Please set down the data again exactly, minus the pictures.

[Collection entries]
━━━━━━━━━━━━━━━━━━━━━━━━━━━━━━

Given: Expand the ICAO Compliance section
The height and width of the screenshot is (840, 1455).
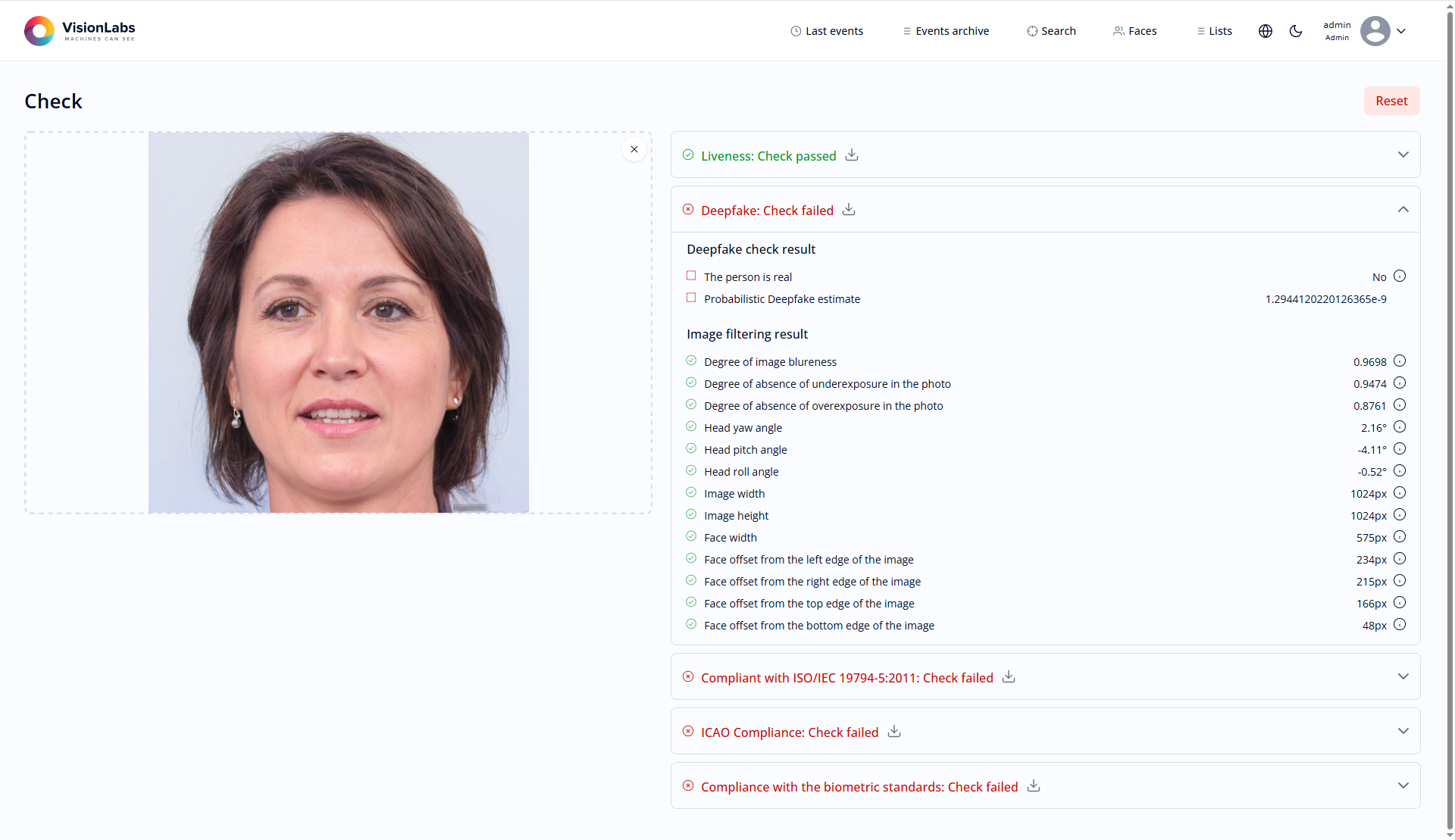Looking at the screenshot, I should [x=1403, y=732].
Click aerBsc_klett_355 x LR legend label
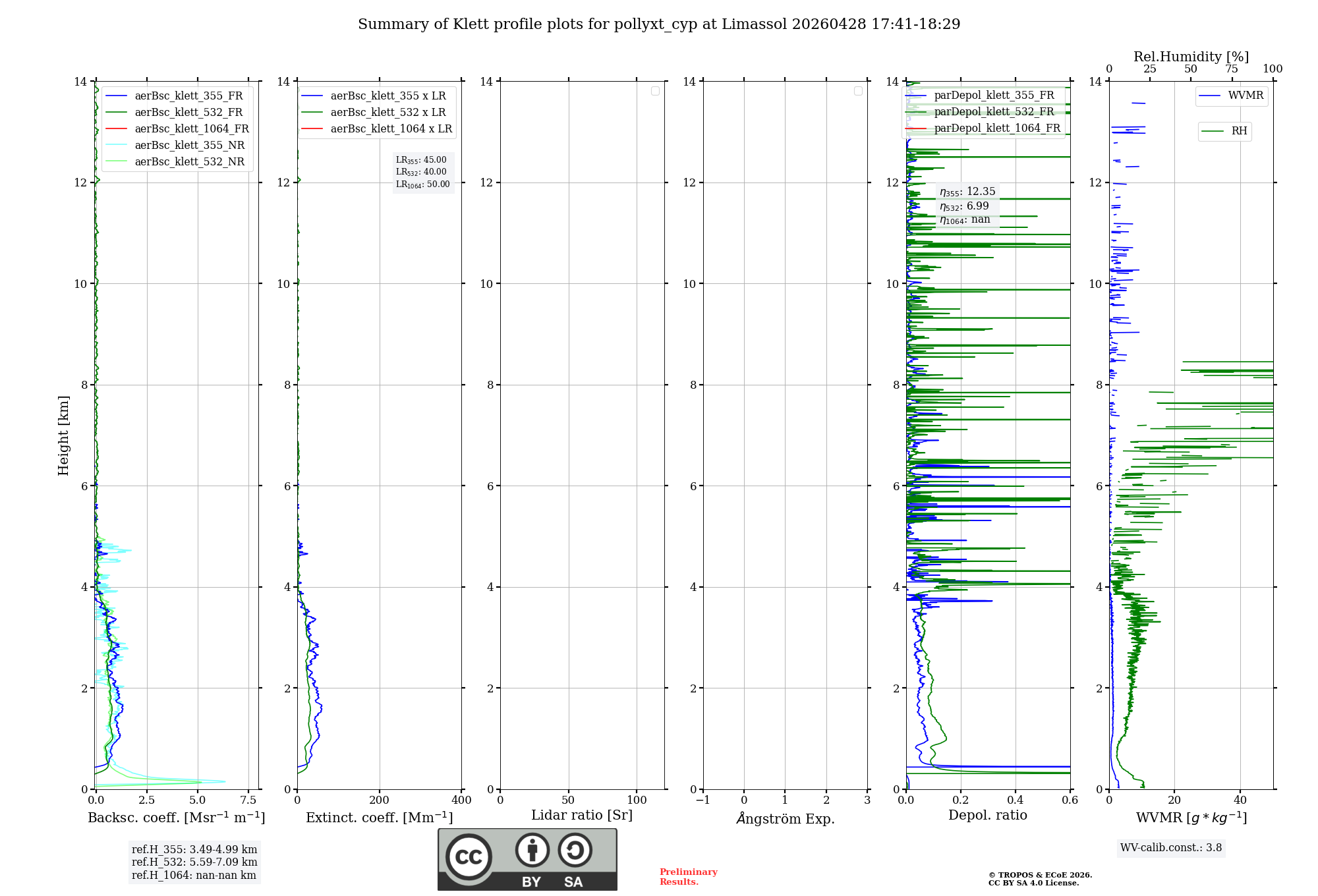This screenshot has width=1318, height=896. click(x=387, y=96)
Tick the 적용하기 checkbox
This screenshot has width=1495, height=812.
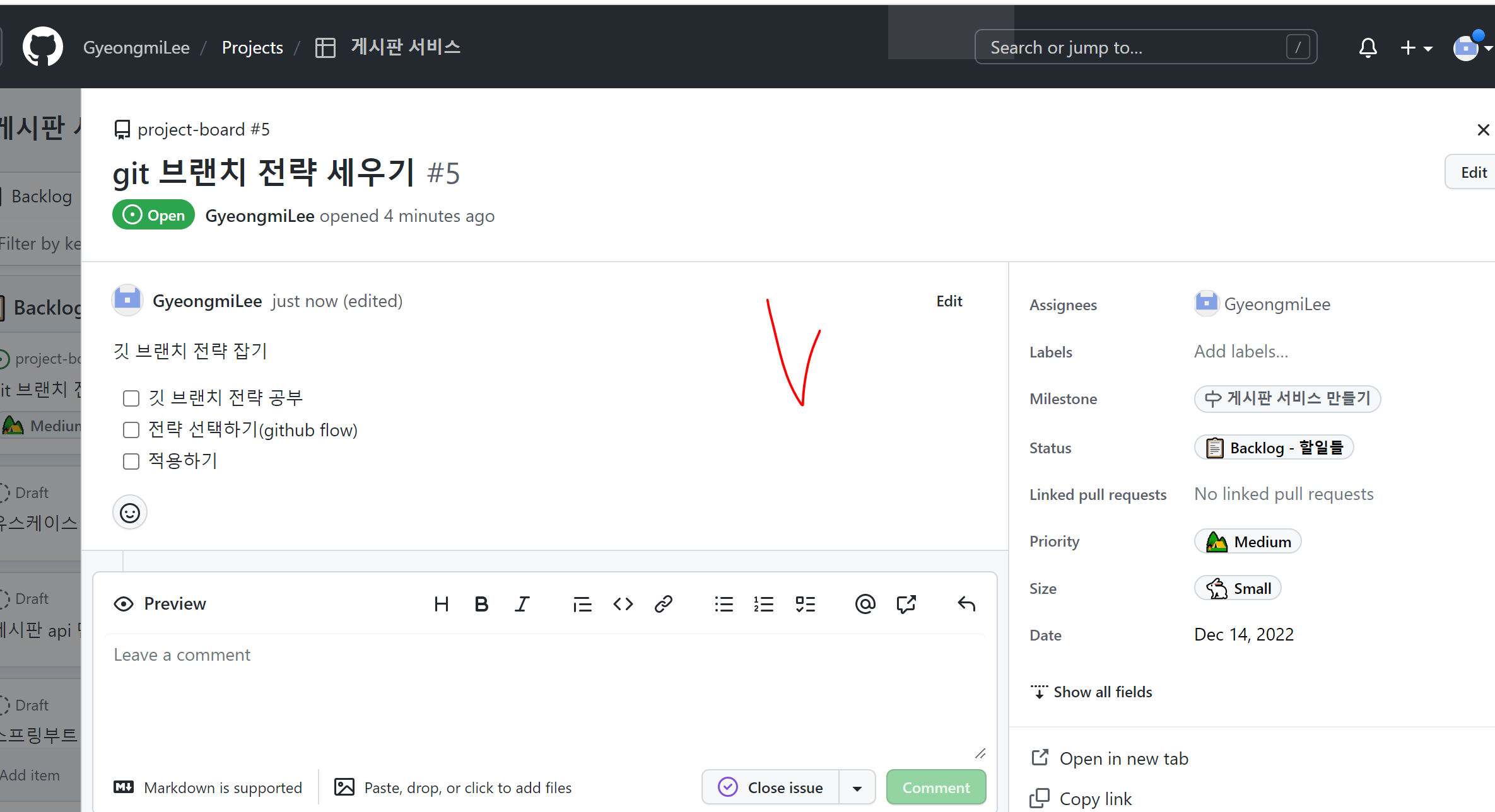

━━━━━━━━━━━━━━━━━━━━━━━━━━━━━━

- _TASK OUTPUT_
Given: Expand the ICAO Compliance section
The height and width of the screenshot is (840, 1455).
Looking at the screenshot, I should [x=1403, y=732].
Click aerBsc_klett_355 x LR legend label
This screenshot has width=1318, height=896. click(x=387, y=96)
Tick the 적용하기 checkbox
This screenshot has width=1495, height=812.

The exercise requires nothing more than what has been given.